Über den verpassten Einstieg
Viele Tourismusschüler gehen der Branche nach dem Abschluss verloren. In Zeiten des andauernden Fachkräftemangels lohnt es sich, einen Blick darauf zu werfen, wieso das so ist.
Bezirk | Tanja Petry ergänzt mit ihren Studienerkenntnissen die Arbeit des Tourismusverbandes Wilder Kaiser speziell zum Thema Arbeitskräftebindung. Sie forscht an der Uni Innsbruck und untersuchte unter anderem die Motive, die zum „Ausstieg aus der Tourismusbranche“ führen.
„Es ist eine Geschichte des verpassten Einstiegs“, präzisiert Petry gegenüber dem Kitzbüheler Anzeiger. Junge Menschen entscheiden sich ganz bewusst für die hervorragende Ausbildung in den heimischen Tourismusschulen: „Sie schätzen die Vorzüge, die vielen Sprachen, die guten Lehrkräfte, dass man viel herum kommt ... Und dann kommt der Praxisschock in dieser perfekten Welt.“ Viele wagen danach den Sprung nicht und entscheiden sich stattdessen für ein Studium.

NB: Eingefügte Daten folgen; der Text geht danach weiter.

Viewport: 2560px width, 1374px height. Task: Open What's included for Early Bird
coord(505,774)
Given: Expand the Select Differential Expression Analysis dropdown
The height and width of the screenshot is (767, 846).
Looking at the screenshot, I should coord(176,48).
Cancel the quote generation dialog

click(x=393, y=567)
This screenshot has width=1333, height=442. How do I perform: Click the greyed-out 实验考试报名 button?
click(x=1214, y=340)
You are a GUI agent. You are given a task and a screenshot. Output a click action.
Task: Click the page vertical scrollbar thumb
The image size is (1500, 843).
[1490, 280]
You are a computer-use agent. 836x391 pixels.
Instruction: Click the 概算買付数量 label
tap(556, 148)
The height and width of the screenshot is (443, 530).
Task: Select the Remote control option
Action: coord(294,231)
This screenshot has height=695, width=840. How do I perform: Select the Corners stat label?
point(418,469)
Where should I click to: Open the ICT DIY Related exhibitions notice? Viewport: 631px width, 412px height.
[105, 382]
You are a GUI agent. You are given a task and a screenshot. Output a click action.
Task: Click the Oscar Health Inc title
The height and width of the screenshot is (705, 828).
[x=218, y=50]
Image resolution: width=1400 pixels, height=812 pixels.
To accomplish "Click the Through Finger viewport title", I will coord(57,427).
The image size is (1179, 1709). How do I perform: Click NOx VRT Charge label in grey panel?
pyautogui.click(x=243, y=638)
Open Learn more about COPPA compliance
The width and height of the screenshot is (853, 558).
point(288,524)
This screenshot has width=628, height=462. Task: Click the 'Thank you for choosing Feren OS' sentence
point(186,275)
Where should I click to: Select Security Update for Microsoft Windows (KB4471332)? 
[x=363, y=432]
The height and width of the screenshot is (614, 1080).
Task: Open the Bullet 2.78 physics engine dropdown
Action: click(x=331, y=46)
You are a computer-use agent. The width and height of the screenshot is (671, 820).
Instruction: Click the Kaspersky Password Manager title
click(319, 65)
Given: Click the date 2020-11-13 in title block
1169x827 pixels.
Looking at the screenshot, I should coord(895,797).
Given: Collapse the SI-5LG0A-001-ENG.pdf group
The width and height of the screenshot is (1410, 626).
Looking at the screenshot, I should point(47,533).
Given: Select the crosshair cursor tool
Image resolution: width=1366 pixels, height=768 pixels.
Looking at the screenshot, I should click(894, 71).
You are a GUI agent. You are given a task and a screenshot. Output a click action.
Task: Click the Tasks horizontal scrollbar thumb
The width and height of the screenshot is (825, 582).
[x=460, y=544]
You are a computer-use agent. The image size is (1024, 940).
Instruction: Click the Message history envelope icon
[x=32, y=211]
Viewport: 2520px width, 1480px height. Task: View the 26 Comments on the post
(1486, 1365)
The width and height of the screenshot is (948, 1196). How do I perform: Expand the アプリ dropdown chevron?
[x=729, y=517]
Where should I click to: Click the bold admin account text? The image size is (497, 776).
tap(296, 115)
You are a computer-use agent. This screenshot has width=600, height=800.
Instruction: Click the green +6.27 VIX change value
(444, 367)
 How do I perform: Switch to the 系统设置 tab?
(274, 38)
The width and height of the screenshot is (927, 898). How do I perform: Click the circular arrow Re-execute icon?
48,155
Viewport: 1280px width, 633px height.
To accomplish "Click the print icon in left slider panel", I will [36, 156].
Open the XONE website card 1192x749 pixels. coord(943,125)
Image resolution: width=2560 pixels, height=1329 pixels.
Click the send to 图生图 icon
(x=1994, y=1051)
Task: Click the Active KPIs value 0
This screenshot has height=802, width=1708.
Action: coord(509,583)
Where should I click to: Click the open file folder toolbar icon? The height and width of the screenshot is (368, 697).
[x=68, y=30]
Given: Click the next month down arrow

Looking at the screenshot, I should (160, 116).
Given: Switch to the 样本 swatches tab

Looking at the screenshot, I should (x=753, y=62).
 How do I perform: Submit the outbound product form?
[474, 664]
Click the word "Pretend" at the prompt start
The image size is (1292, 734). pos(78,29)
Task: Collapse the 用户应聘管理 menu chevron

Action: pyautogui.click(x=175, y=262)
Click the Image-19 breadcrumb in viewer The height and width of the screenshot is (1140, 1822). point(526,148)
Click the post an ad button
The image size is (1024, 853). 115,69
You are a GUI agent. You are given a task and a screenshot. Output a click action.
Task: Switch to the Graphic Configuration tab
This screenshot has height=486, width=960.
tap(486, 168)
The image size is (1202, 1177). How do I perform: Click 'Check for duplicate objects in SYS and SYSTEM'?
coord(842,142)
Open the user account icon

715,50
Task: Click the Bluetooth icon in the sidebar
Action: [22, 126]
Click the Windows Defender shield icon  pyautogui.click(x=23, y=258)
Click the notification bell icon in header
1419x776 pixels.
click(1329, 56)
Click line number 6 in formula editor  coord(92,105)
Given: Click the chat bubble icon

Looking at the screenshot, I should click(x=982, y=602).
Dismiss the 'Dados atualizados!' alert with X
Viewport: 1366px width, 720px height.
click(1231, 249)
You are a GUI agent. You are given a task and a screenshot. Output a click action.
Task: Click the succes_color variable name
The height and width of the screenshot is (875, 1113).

Praxis ist „Werbefläche für die Branche“
Aber gerade die Praxiseinsätze für die jungen Menschen seien „eine gute Werbefläche für die Branche“, unterstreicht Petry. Wer die Chance geschickt nützt, kann sich als interessanter Arbeitgeber ins Spiel bringen. Allerdings sieht sie Handlungsbedarf: „Der Übergang ist oft nicht gut gemanagt.“ Zum Teil weiß niemand im Hotel, dass ein neuer Praktikant anfängt, der Alltagsstress verhindert einen geordneten und klaren Einstieg des Praktikanten in den Betrieb. „Der Betrieb ist oft nicht vorbereitet, das Bewusstsein für die Nachwuchskräfte ist nicht so stark vorhanden, es muss erst hergestellt werden.“ Dabei gehe es den jungen Menschen gar nicht so sehr um ein hohes Gehalt oder viele zusätzliche Benefits. „Sie wollen nicht das Rundum-Wohlfühl-Paket, sondern einen Platz haben, wollen lernen und besser aus dem Betrieb heraus gehen, als sie hinein gegangen sind.“
Das Praktikum sei „der prägende Moment – wie ist die Branche wirklich?“ Gerade zu diesem Zeitpunkt könne man die jungen Menschen perfekt abholen. Wer negative Erfahrungen macht, kehrt der Gastronomie sonst eher den Rücken.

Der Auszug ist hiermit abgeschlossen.